Una lenta normalización
Esa será la principal secuela que dejará esta crisis: la alteración de actitudes y comportamientos tras verificar que las condiciones de vida pueden sufrir también por elementos ajenos, en gran medida imprevisibles
Claro que hay luces al final del túnel y no son precisamente las de un tren que viene de frente. Pero tampoco son suficientemente cercanas e intensas como para poder concluir que a lo largo del año que viene restauraremos la normalidad económica que teníamos el pasado febrero. Nos costará recuperar el valor de la producción de bienes y servicios perdida y bastante más la confianza, incluida la depositada en el propio sistema económico, en la capacidad para defendernos de amenazas adicionales.
Esa será la principal secuela que dejará esta crisis: la alteración de actitudes y comportamientos tras verificar que las condiciones de vida pueden sufrir no solo por crisis originadas por desequilibrios económicos, sino también por elementos ajenos, en gran medida imprevisibles, como la propagación de un virus o algún otro desastre natural. La percepción de vulnerabilidad ha arraigado en consumidores y empresas, desde luego en aquellos con menor capacidad defensiva. En apenas 12 años el mundo ha sufrido dos de las grandes crisis económicas de la historia. La desencadenada en 2008, causante de la Gran Recesión, y la Gran Reclusión, originada por la pandemia actual, son merecedoras de compartir el podio de las grandes catástrofes económicas de la historia con la Gran Depresión generada en 1929.
Esa intimidación podrá ser compensada al menos por la concreción de tres señales inequívocamente favorables. La de efectos más inmediatos es la posibilidad de frenar la propagación del virus a través de vacunas. Es sin duda el principal apoyo de las previsiones de recuperación del crecimiento de las economías el próximo año, tal como han celebrado los mercados de acciones. La española, que es una de las que más han sufrido este año, será muy probablemente la que registre un ritmo de crecimiento más intenso el que viene, insuficiente en todo caso para reconducir de forma significativa los aumentos en el desempleo y en la desigualdad en la distribución de la renta.

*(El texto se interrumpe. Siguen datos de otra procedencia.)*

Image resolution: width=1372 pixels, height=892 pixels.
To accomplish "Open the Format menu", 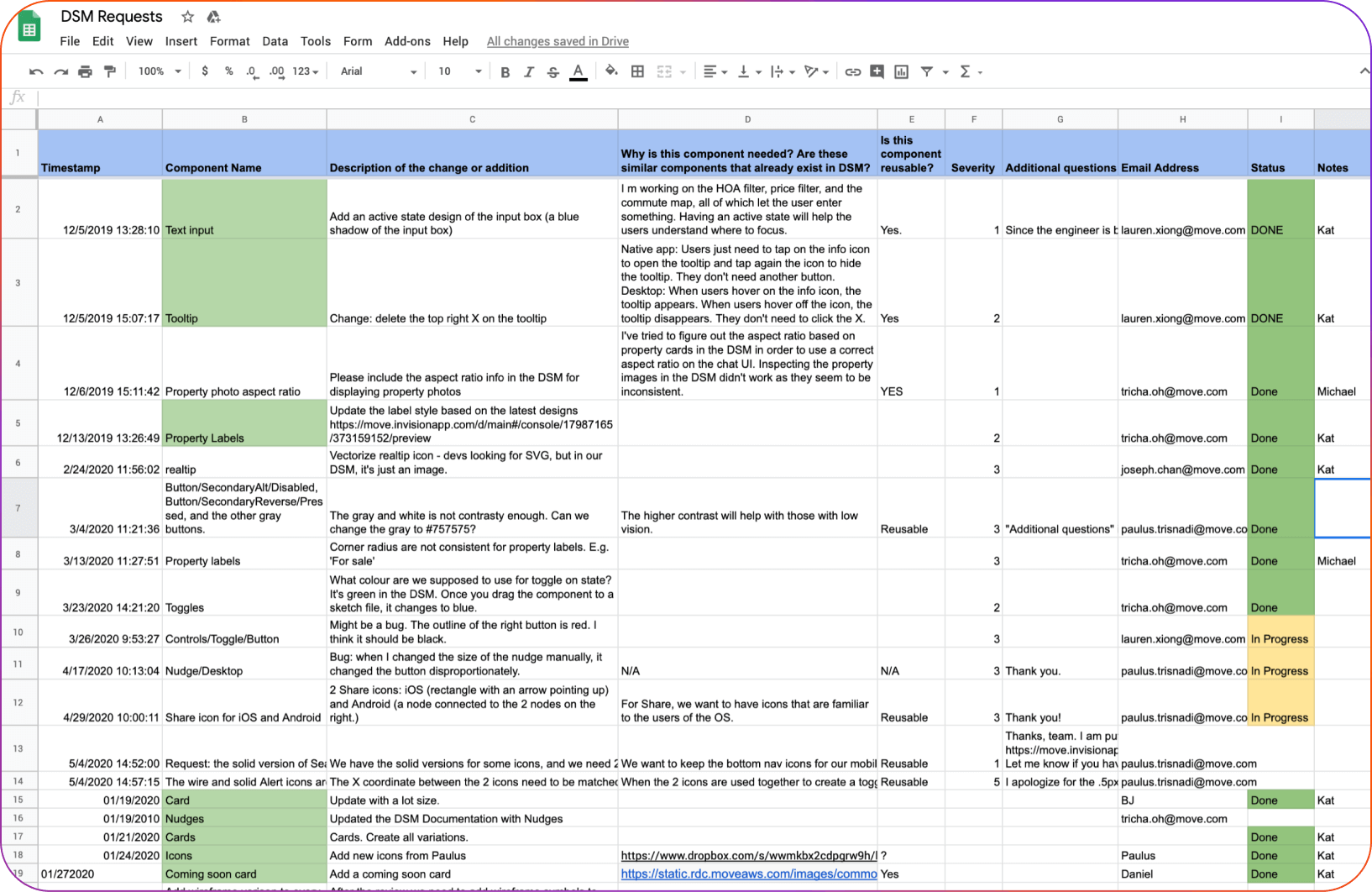I will [x=229, y=41].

La reacción de Europa a esta crisis, su marcado contraste con la anterior, es la señal más esperanzadora a medio plazo. Desde luego para una economía como la española. Las dos instituciones centrales, el Banco Central Europeo y la Comisión, han contribuido no solo a extender la solidaridad necesaria, sino a fundamentar una mayor integración fiscal con las decisiones adoptadas en la gestión de esta crisis. La más importante es la constitución de ese fondo, el Next Generation EU, destinado a facilitar las transiciones energética y digital. El endeudamiento de la propia Comisión y la asignación de más de la mitad de esos 750.000 millones de euros en transferencias a los Estados miembros constituyen el verdadero “momento hamiltoniano”, de fortalecimiento de la dinámica de integración europea.
El relevo en la presidencia de Estados Unidos debe contribuir a que esa dinámica abierta en la Unión Europea se asiente en un entorno de menor inestabilidad internacional. Aun cuando las diferencias comerciales y financieras no desaparezcan, una Administración demócrata, con una secretaria del Tesoro como Janet Yellen y un secretario de Estado como Anthony Blinken, garantizan al menos el respeto al multilateralismo. Y eso en un continente como el nuestro, con una propensión exportadora tan elevada, es fundamental. Lo es desde luego para que la recuperación del crecimiento sea suficientemente sólida, pero en mayor medida para que se puedan dar pasos adicionales en la gobernación de la dinámica de globalización cuestionada por el alcance de estas crisis que han marcado el primer cuarto del siglo.